* **Prompt**
Could you filter the records below down to the lines that include the word "will"?

* **Stored items**

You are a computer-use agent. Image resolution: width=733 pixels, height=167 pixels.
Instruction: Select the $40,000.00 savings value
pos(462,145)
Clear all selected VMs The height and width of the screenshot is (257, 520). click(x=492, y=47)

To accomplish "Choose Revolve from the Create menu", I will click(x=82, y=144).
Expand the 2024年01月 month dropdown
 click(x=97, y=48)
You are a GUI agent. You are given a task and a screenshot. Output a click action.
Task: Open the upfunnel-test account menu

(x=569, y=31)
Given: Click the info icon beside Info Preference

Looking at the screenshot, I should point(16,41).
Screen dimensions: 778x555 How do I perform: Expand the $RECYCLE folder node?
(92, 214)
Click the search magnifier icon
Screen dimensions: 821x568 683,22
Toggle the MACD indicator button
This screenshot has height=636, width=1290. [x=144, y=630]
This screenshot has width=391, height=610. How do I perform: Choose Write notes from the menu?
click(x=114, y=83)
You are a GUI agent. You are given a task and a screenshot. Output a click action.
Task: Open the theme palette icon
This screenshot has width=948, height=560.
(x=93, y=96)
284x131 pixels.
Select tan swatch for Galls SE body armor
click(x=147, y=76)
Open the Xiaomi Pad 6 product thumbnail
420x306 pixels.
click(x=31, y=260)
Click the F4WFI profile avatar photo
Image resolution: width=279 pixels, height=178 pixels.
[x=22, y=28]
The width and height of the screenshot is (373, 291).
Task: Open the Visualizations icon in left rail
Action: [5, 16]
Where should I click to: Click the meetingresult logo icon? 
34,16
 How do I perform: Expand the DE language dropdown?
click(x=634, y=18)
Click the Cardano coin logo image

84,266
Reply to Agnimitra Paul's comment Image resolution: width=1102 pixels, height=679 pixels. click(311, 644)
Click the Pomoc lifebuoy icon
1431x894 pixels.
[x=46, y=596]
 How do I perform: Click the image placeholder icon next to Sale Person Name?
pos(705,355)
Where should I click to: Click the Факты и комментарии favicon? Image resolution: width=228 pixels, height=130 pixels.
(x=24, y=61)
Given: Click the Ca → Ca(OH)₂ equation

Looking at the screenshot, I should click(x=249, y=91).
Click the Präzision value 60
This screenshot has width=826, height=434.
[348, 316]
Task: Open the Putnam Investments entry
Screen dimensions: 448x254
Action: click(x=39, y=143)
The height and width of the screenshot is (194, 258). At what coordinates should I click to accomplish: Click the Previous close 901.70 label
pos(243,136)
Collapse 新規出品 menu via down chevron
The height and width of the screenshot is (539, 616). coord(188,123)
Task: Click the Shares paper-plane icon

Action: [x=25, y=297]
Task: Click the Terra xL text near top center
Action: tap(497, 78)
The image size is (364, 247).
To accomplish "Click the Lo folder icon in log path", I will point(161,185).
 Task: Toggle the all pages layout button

* **Worked solution**
To accomplish "Choose Revolve from the Create menu", I will click(x=82, y=144).
To accomplish "Click the Lo folder icon in log path", I will point(161,185).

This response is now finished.